November 2012. In 2013 and 2014, Garth ran all things customer related for CircleBack, a company that he’s invested in — and continues to advise. Today, he works for Pipl, Inc. – and is responsible for driving revenue through the channel and strategic brands.

In this episode, we discuss:
  • Why he started Other Screen when he did – and with who he did
  • Why Other Screen had a lot of potential – but ultimately failed
  • The exact moment he knew Other Screen wouldn’t be successful
  • What he learned when from the experience
  • When he and his Other Screen Co-Founder gave investors their money back
  • How he and his Jigsaw Co-Founder came up with the idea for the company
  • Why he felt displaced after selling Jigsaw to Salesforce
  • Why his least favorite type of pitch is when someone tries to “foie gras gullet” him
  • How people should dress when they’re pitching
Quotes:
  • “My definition of failure is striving for something you don’t want – or need.”
  • “I’m afraid of wasting time. Of doing things that aren’t fulfilling; striving for things that I don’t really want. I’m just very cognizant of having a limited amount of time and wasting it. That is what I’m afraid of.”
  • On the best part of the entrepreneurial scene in Charlotte – “the energy and the empathy for others in the environment… You don’t find that in Silicon Valley. You don’t find that in New York City. Nobody’s worried about the other people in the environment — which you still find here. I was surprised by that when I got here and I’m still surprised by.”
  • On how the Charlotte start-up scene is changing: “The fact that you have a podcast that deals with failure is a pretty good representation. It used to be seen like, ‘Oh my God. What’s the worst thing you could do? Fail at a stat-up.’ Now? That’s just Step 1. Get out there and fail three, four, five times.”
  • “The VC model is… we’re going to invest in ten companies, and we don’t care about nine of them. We want one of them to be big. So they want you to spend that money fast to give them some optics of whether you’re gonna be the unicorn, or you’re gonna be the thing that pays back their entire fund.”
  • “Jigsaw was completely disruptive. You know, before that term became so hackneyed, it was the basic definition of something that provides more, something new, at a fraction of the cost. And that’s exactly what we had.”
HIs advice for pitching:

“The more I listen to pitches, the simpler my advice has become. The absolute most important thing you have to have when you’re pitching your company… you have to have different portions of the story.”

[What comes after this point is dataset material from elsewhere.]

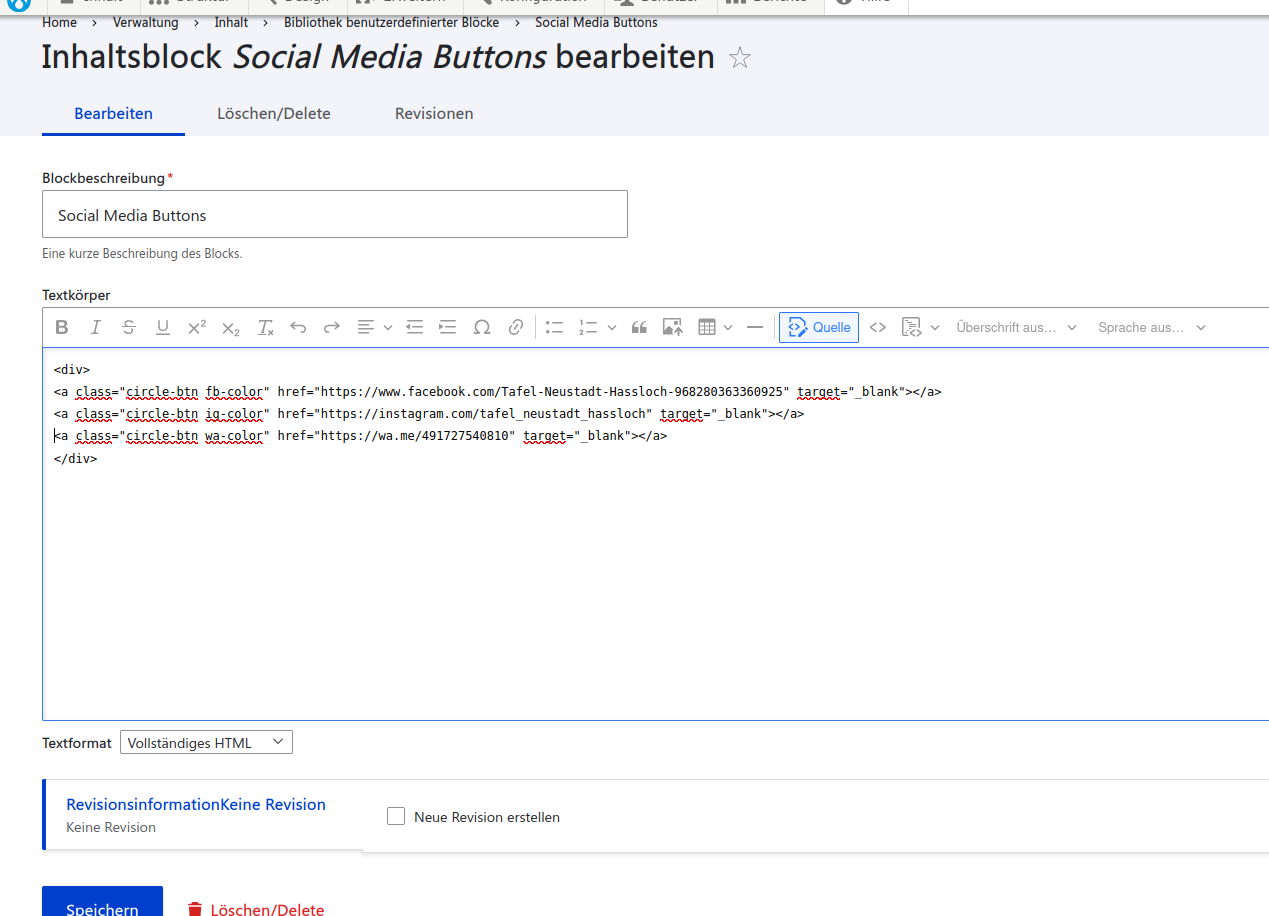1269x916 pixels.
Task: Switch to the Revisionen tab
Action: click(434, 113)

“You should prepare for the time period you have to pitch in — down to the minute.”

“Know your audience. Whenever you’re going to be talking to anybody, or you’re going to be communicating to another human being, you should know your audience.”

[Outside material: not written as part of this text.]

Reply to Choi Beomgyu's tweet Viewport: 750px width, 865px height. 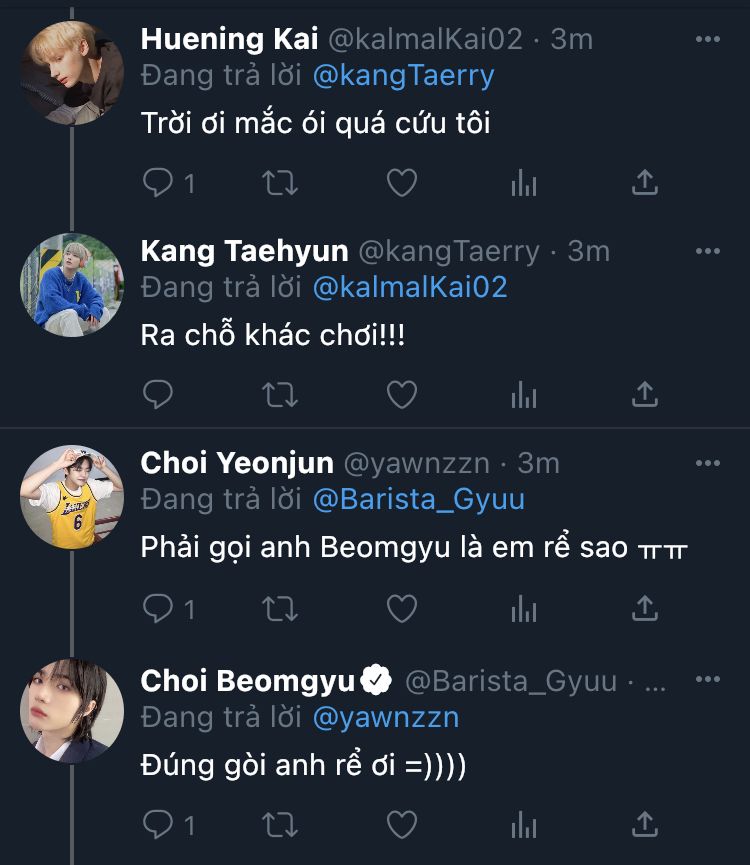point(159,825)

“If I’m evaluating a company, there’s three things: the idea, the market for it, and who is it. Who is it? Who you are is, by far, the most important. Then, the market, the potential market for it and your knowledge of it. And then way down at the bottom of it, is your actual idea.”

“Practice! Practice the words. You need to know what the strong parts of your presentation are — and how long they take to say.”